• WORK TO BE COMPLETED: Below are the records; print them again exactly and omit the pictures.

(Collected data entries)
========================

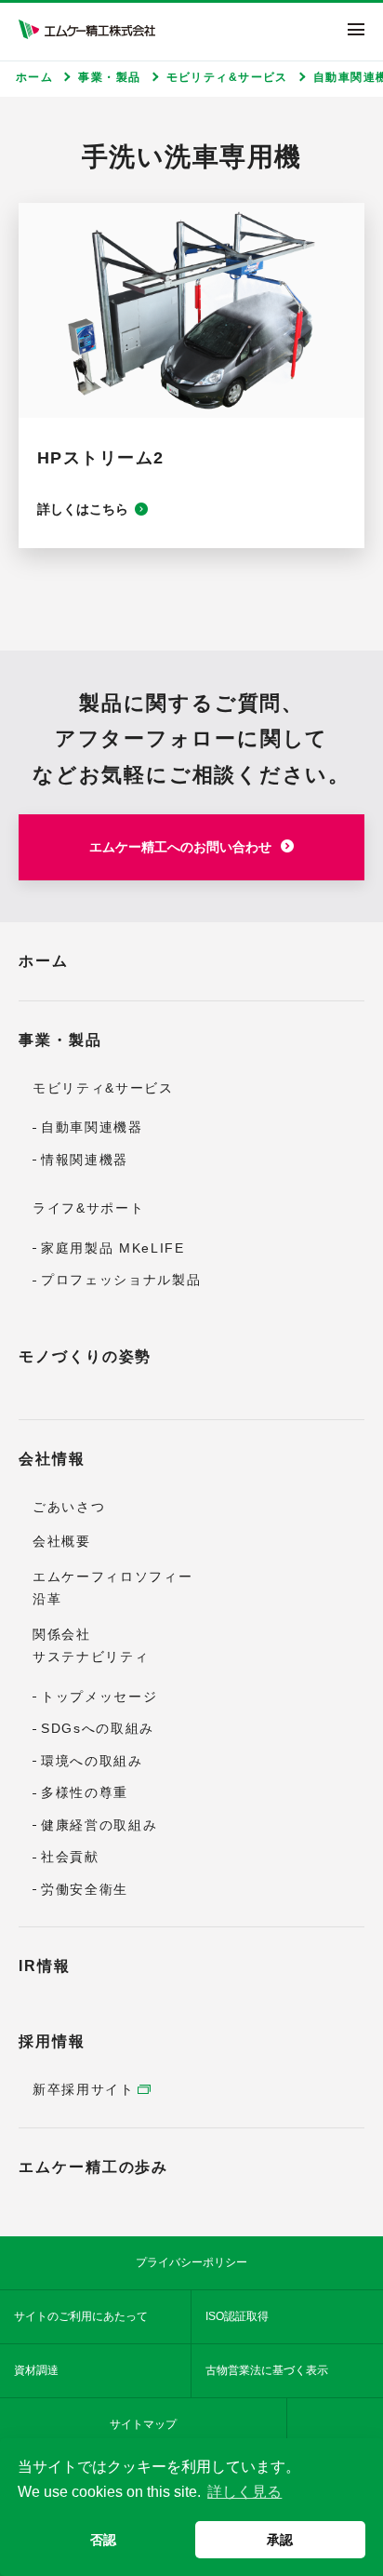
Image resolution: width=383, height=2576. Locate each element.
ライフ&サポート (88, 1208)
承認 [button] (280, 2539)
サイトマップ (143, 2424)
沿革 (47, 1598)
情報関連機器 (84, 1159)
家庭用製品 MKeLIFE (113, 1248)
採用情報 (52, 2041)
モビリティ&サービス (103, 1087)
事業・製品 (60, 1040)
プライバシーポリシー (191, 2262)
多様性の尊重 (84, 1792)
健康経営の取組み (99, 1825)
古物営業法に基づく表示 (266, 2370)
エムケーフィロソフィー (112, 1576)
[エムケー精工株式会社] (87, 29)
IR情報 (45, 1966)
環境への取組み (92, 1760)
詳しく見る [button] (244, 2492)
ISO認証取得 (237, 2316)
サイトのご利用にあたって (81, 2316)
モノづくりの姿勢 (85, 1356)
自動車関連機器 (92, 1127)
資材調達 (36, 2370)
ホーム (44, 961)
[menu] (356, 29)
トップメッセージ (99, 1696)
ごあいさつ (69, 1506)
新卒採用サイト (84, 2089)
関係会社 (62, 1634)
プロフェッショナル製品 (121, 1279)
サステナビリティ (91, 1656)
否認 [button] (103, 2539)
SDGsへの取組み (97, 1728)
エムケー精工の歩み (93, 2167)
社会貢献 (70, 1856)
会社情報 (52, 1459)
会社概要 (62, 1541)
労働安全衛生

========================

• RESULT BELOW:
Image resolution: width=383, height=2576. Locate each element.
ライフ&サポート (88, 1208)
承認 [button] (280, 2539)
サイトマップ (143, 2424)
沿革 (47, 1598)
情報関連機器 (84, 1159)
家庭用製品 MKeLIFE (113, 1248)
採用情報 (52, 2041)
モビリティ&サービス (103, 1087)
事業・製品 (60, 1040)
プライバシーポリシー (191, 2262)
多様性の尊重 (84, 1792)
健康経営の取組み (99, 1825)
古物営業法に基づく表示 (266, 2370)
エムケーフィロソフィー (112, 1576)
[エムケー精工株式会社] (87, 29)
IR情報 (45, 1966)
環境への取組み (92, 1760)
詳しく見る [button] (244, 2492)
ISO認証取得 (237, 2316)
サイトのご利用にあたって (81, 2316)
モノづくりの姿勢 (85, 1356)
自動車関連機器 (92, 1127)
資材調達 (36, 2370)
ホーム (44, 961)
[menu] (356, 29)
トップメッセージ (99, 1696)
ごあいさつ (69, 1506)
新卒採用サイト (84, 2089)
関係会社 (62, 1634)
プロフェッショナル製品 (121, 1279)
サステナビリティ (91, 1656)
否認 [button] (103, 2539)
SDGsへの取組み (97, 1728)
エムケー精工の歩み (93, 2167)
社会貢献 (70, 1856)
会社情報 (52, 1459)
会社概要 (62, 1541)
労働安全衛生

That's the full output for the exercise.